Si l’on considère que l’agonie du monde présent est apocalyptique au vrai sens du terme, c’est-à-dire révélatrice de choses cachées, qu’a-t-elle à nous dire qui pourrait nous aider à faire de la voie de l’inconnu celle du salut ? De quoi le moment que nous vivons -  un tournant à l’échelle des millénaires de notre histoire - pourrait-il être le dévoilement ? Ma vision personnelle est que l’enjeu est du registre de notre évolution. Or, c’est par les civilisations que nous inventons qu’elle passe désormais. Comme l’a montré Edgar Morin, ce que nous créons nous crée en retour. C’est l’aventure humaine. Si nous voulons mettre en oeuvre une saine relance de celle-ci, quelques prises de conscience préalables sont selon moi inéluctables. Et c’est justement là que l’expérience de la « crise sanitaire » peut nous aider. Pour ceux dont les écailles sont tombées des yeux, elle a révélé des problématiques cruciales: notre vulnérabilité à la manipulation, notre facilité effrayante à devenir cruels, la naïveté avec laquelle nous avons laissé se construire et avons nourri un pouvoir qui est notre ennemi, enfin le vide spirituel de la vie ordinaire et le lien intime entre notre monde intérieur et le monde extérieur. Nous avons là à désamorcer des inhibiteurs de notre évolution tant personnelle que collective. A condition de le faire, nous pourrons ouvrir la route d’un meilleur avenir. 

 

Il faut d’abord être prêt à admettre que l'on a été envouté

 

La caverne de Platon, ce lieu d’illusions organisées dont les hommes doivent s’évader pour accéder à la vérité, est l’une des métaphores les plus puissantes de la condition humaine.
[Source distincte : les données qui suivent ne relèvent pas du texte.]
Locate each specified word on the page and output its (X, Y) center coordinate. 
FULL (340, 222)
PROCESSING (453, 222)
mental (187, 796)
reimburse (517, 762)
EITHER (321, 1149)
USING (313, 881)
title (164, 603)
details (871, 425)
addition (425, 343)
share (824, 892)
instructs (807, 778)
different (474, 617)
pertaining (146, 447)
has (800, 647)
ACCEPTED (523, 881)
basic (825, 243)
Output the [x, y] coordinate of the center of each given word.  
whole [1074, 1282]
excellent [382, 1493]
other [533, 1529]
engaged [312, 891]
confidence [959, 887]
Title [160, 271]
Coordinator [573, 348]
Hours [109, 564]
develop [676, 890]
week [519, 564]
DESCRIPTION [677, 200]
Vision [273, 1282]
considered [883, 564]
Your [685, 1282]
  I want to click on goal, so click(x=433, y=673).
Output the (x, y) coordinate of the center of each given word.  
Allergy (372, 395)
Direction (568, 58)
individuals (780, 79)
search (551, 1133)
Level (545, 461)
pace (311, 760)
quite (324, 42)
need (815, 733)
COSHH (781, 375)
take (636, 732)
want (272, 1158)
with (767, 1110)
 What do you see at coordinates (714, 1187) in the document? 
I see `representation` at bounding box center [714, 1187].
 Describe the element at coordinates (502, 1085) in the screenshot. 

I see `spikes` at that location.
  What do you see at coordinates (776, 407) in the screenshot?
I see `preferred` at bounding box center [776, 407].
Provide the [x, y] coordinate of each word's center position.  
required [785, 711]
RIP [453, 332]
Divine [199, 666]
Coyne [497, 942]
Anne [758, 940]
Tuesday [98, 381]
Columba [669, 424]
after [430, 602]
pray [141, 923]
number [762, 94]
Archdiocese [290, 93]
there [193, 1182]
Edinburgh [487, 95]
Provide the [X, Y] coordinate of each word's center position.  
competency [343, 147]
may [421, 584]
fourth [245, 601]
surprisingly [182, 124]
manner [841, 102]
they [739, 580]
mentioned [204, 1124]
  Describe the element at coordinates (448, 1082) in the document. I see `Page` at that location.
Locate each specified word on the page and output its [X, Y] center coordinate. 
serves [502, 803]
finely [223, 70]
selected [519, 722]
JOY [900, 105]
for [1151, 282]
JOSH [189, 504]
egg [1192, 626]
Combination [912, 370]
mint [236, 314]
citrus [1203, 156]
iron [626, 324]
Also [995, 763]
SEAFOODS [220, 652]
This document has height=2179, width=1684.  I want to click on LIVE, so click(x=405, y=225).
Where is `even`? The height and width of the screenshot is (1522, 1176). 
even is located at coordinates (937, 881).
Si une masse d’hommes et de femmes - rien de moins qu'une masse afin qu’il s’agisse d’une véritable apocalypse - choisissait de s’évader de la caverne, la première chose qui lui serait dévoilée serait comment ses opinions et ses comportements ont pu être manipulés pendant des mois et des années. Pour cela, il nous faut d’abord être prêts à admettre que nous avons été victimes d'un sorte d'envoutement: c’est ainsi que nous briserons les fers qui nous retiennent dans la caverne. Si l’humanité prend conscience qu’elle a pu vivre dans une illusion volontairement créée pour l’abuser et la soumettre, elle apprendra beaucoup et surtout d’elle-même. Non seulement elle sera vaccinée contre de futures tentatives de manipulation, ce qui rendra de nouveau la démocratie possible, mais en outre elle pourra grandir en conscience.